* EXTRAIT DU DOCUMENT
Marianne von Werefkin

Après la « raclée »

L’ami Erdé, ou R.D., prend sa calculette, nous présente le bilan électoral chiffré de dix années de militantisme pour la révolution citoyenne et l’écosocialisme dans l’agglomération bordelaise, et en tire des propositions.

La très vive déception ressentie après les européennes, partagée par beaucoup d’Insoumis et largement soulignée dans la presse, m’a conduit à reprendre systématiquement dans notre secteur nos résultats aux élections européennes, législatives et présidentielles depuis 2009, qu’il s’agisse de résultats du Front de Gauche ou de la FI.

Ce qui suit est fondé uniquement sur les résultats détaillés de Bordeaux, ce qui donne déjà une base relativement importante. Je pars d’abord des résultats globaux mais j’esquisse ponctuellement un examen plus précis, au niveau des cantons (anciens ou nouveaux) et parfois des bureaux, ce qui permet de repérer d’élection en élection ce que j’appellerais volontiers des tendances lourdes pas forcément visibles quand on est confronté aux déceptions qu’amène trop souvent la réalité.

Le classeur que j’ai bricolé pour réunir ces résultats (ils sont pour la plupart disponibles sur le site data.gouv) est à la disposition de celles/ceux qui le demanderont malgré les défauts qu’il peut avoir : le grand nombre de données que dans certains cas j’ai dû recopier « à la main » peut en effet avoir engendré des erreurs, mais j’ai procédé à des vérifications entre mes totaux et les résultats globaux publiés sur le site du gouvernement, ce qui limite ce risque.

* CONSIGNE
Répondez aux questions suivantes à partir de l'extrait sur les résultats électoraux à Bordeaux.
(a) Depuis quelle année l'auteur reprend-il les résultats aux élections européennes, législatives et présidentielles ?
(b) Sur les résultats détaillés de quelle ville l'analyse est-elle uniquement fondée ?
(c) Sur quel site la plupart des résultats réunis dans le classeur sont-ils disponibles ?
Les lignes n'ont aucun rôle dans ce travail.

* DONNÉES FOURNIES
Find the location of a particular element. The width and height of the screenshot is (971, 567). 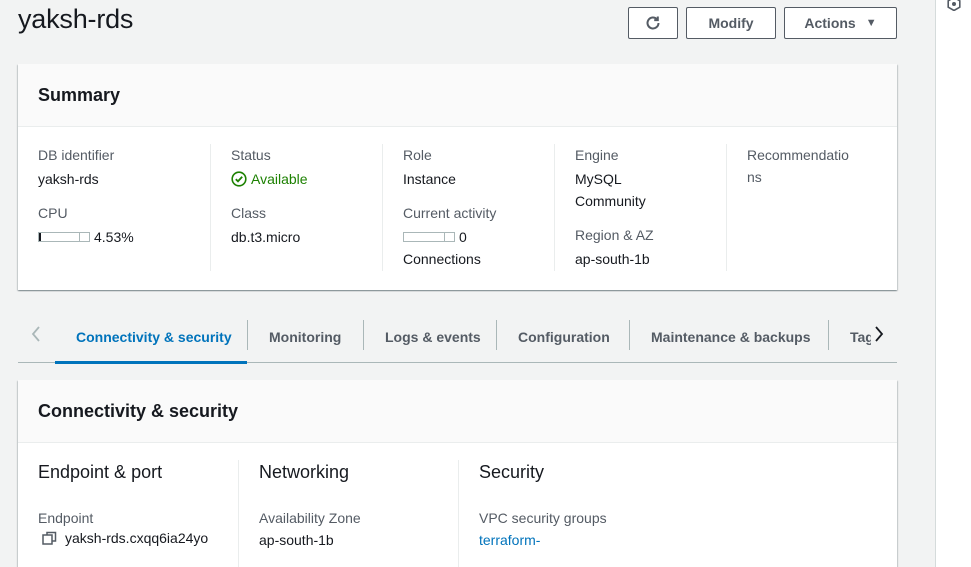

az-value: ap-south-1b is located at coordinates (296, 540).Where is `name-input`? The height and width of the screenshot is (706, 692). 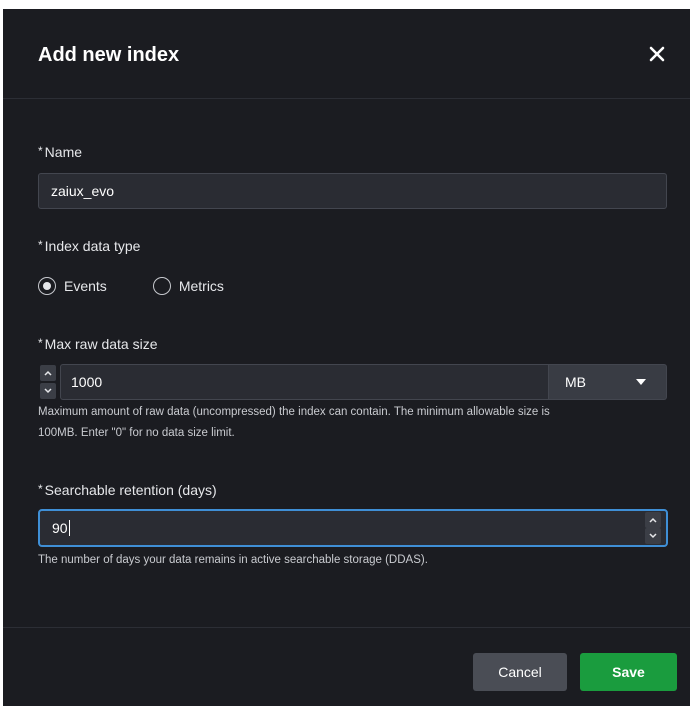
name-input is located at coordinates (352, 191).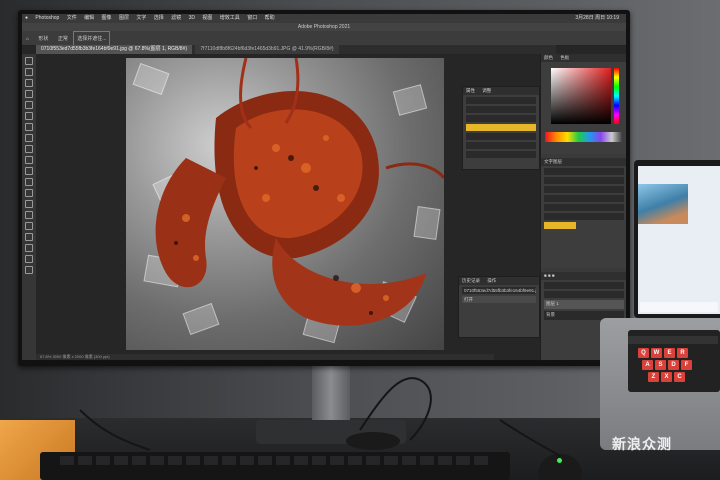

* RÉPONSE ATTENDUE
(a) 2009
(b) Bordeaux
(c) data.gouv